EXERCISE DETAILS:
Exactly as they stand, copy the lines from the one containing "Task: Click the" to the final line of the data; leave out the pictures.

DATA RECORDS:
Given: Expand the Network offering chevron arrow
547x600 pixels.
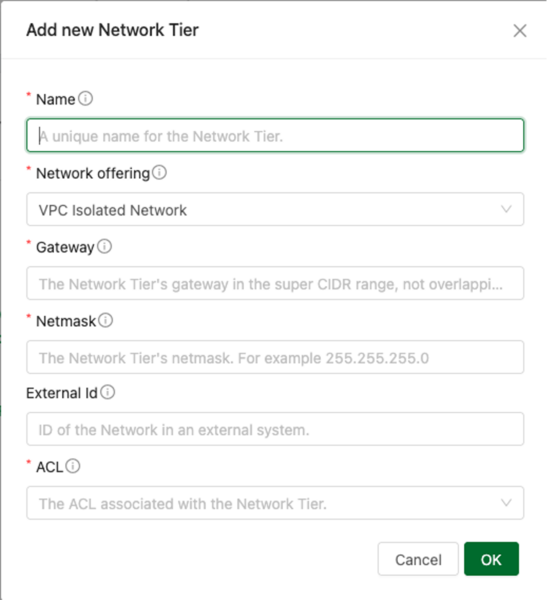Looking at the screenshot, I should (x=506, y=209).
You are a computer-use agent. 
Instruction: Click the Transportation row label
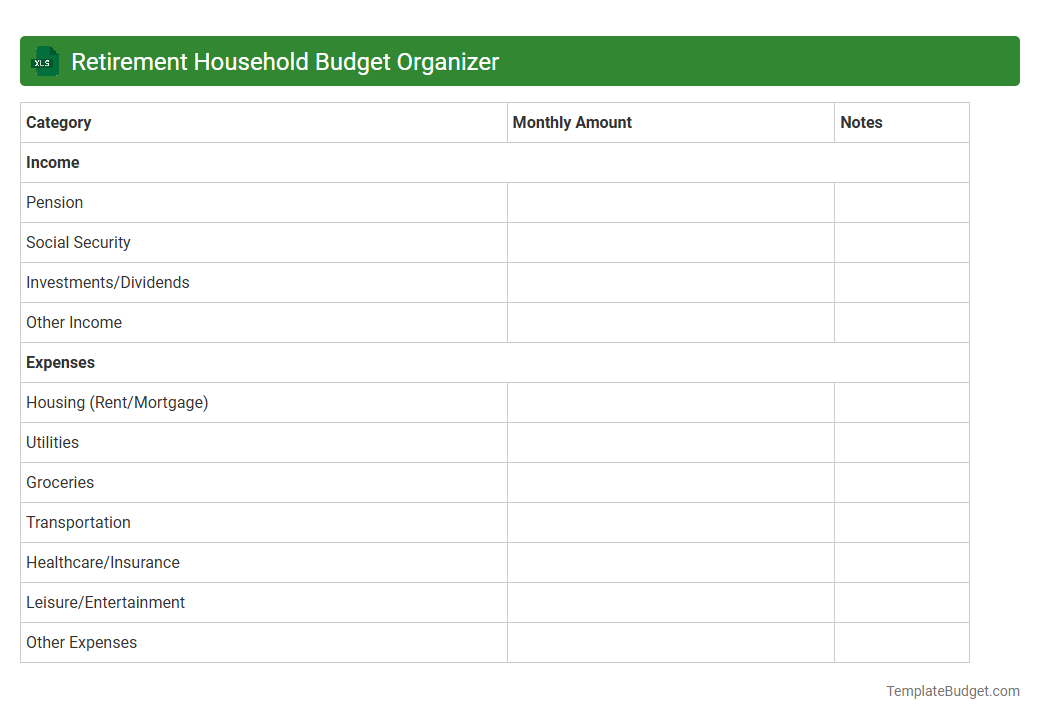click(78, 522)
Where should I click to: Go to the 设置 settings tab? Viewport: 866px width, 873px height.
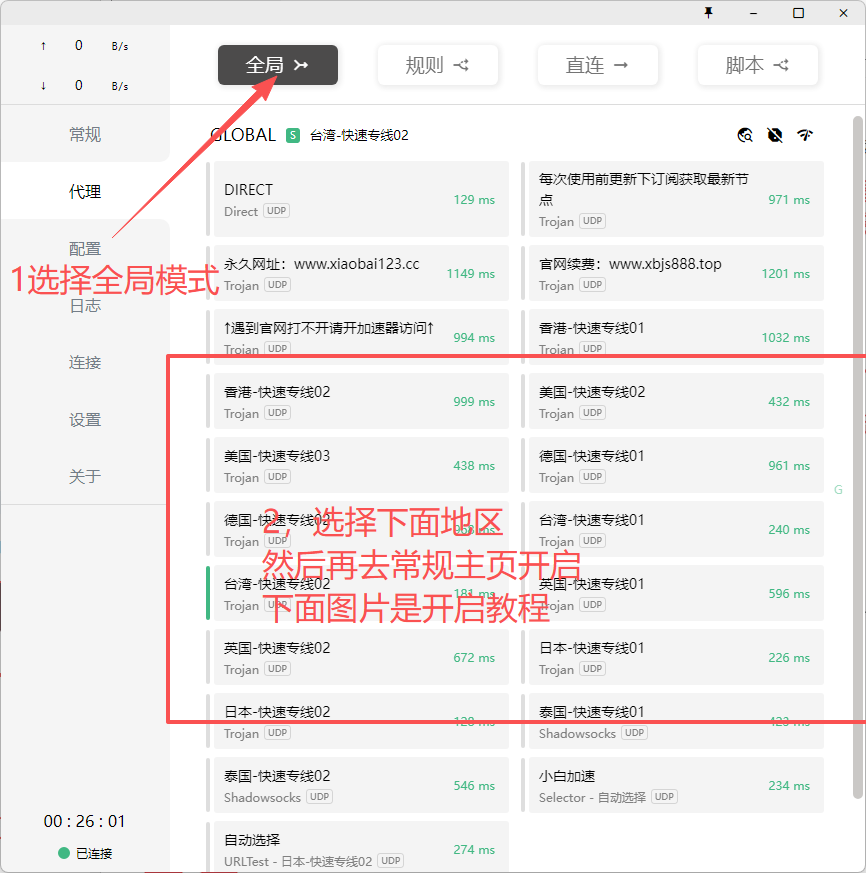(x=85, y=420)
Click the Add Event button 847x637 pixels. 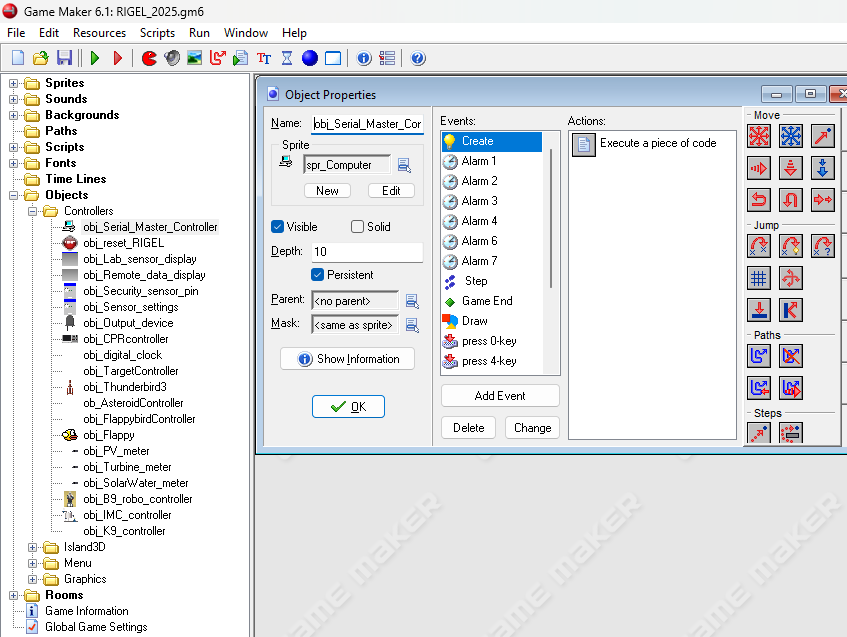coord(499,396)
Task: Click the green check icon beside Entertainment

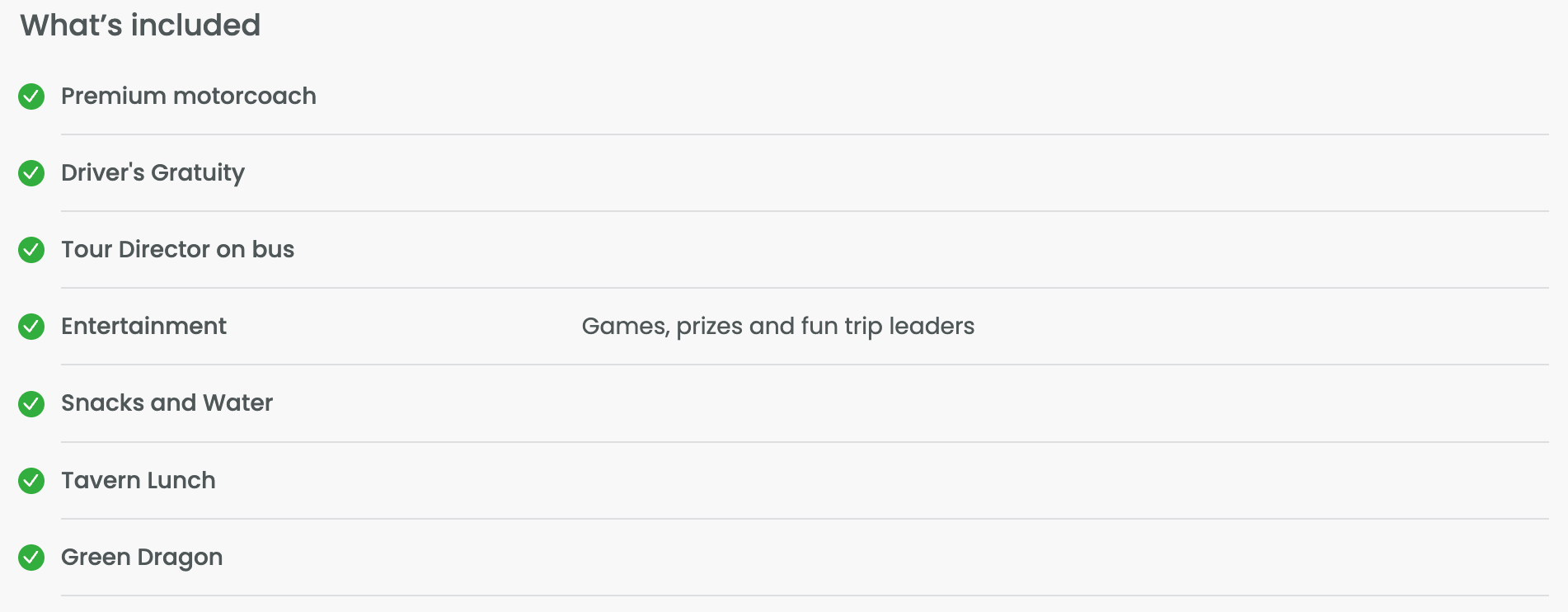Action: click(31, 327)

RESULT FOR THIS TASK:
Task: Click the green check icon beside Entertainment

Action: click(31, 327)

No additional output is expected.